Most investors are weary about the Over the Counter Bulletin Board (OTCBB). That’s understandable, considering the amount of bankruptcies, shell companies, and de-listings that occur in over-the-counter markets. But there is a very large misconception that is widely shared among investors: that no over-the-counter company has to report current financial information. That is the case with the Pink Sheets, but not so with the OTCBB.
You see, before 1990 the over-the-counter securities market was a wild-west show. Not complete lawlessness, but close to it. So that year, the SEC started the Over The Counter Bulletin Board as part of the Penny Stock Reform Act. The OTCBB’s main purpose was to bring more quotation and last-sale information. By 1999, the OTCBB had evolved to the point where every company had to report regular financial information. This sets it apart from others, specifically the Pink Sheets, which don’t have reporting requirements.

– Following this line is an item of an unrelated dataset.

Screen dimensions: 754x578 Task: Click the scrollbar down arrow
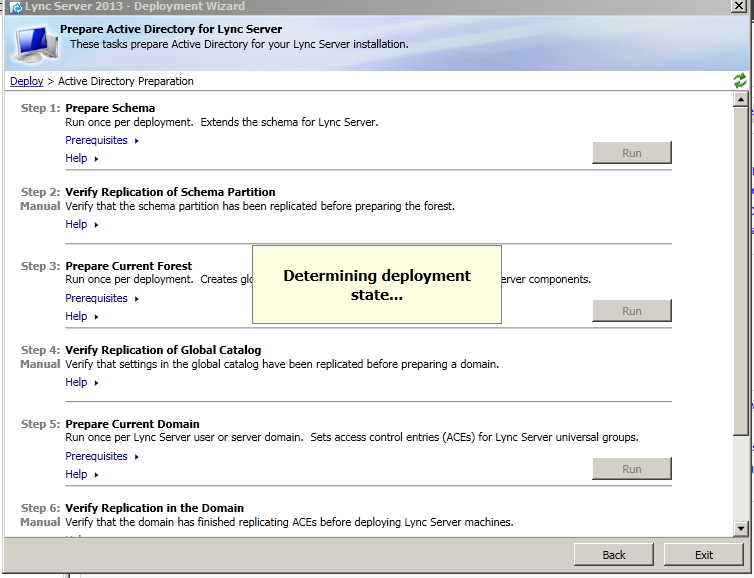tap(740, 528)
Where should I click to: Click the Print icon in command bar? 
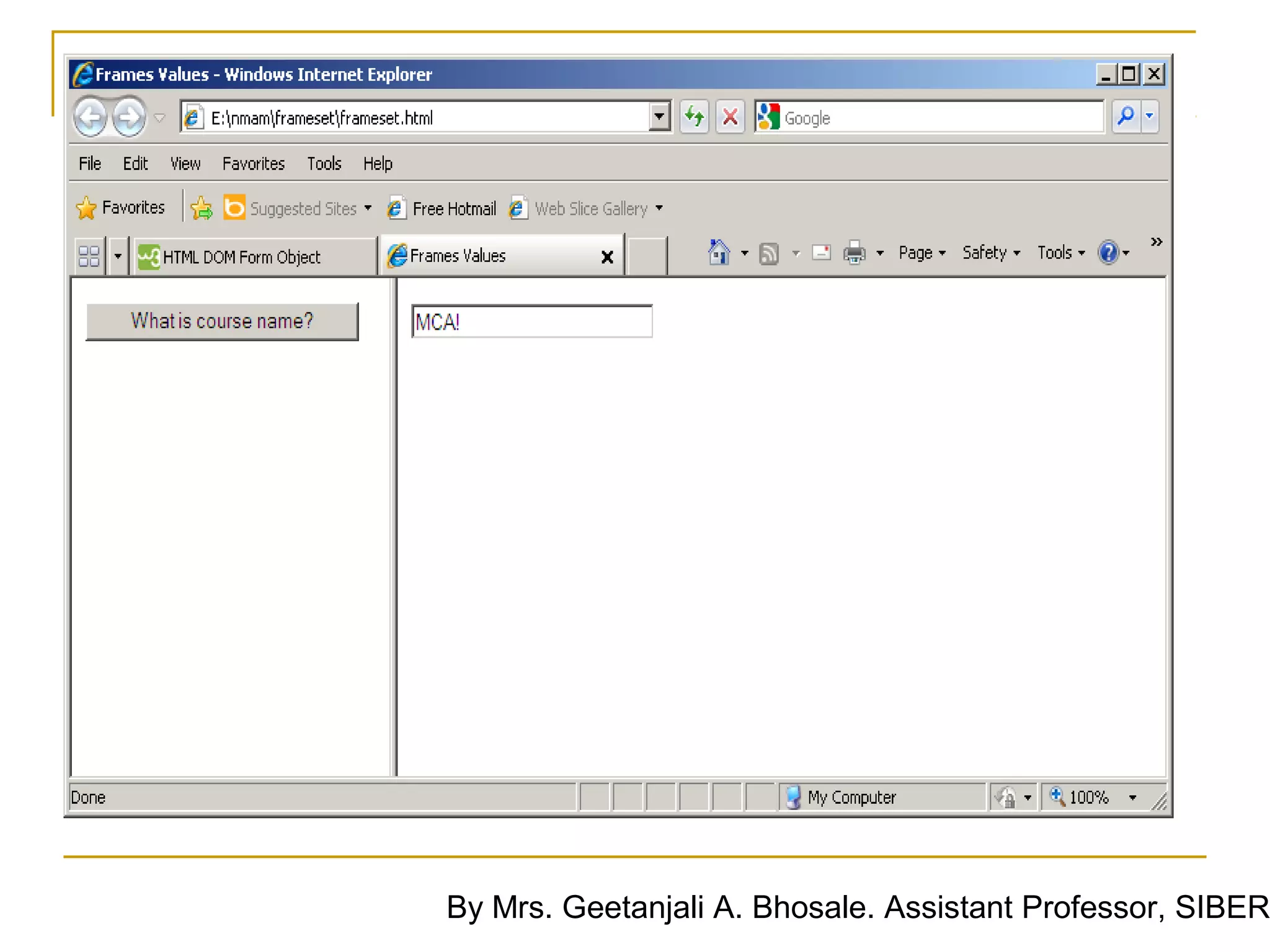pos(855,253)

There are absolutely no requirements for Pink Sheet companies. They don’t have to file regular and current financial information (although a recent classification system is slowly changing that), they don’t have a strict minimum market cap requirement, and they certainly don’t have to pay the couple hundred thousand dollars just to be traded on a major exchange.
The OTCBB, on the other hand, is a much stricter form of the Pink Sheets. Over the Counter Bulletin Board companies have to keep up with regular financial reporting. This truly makes all the difference in the world.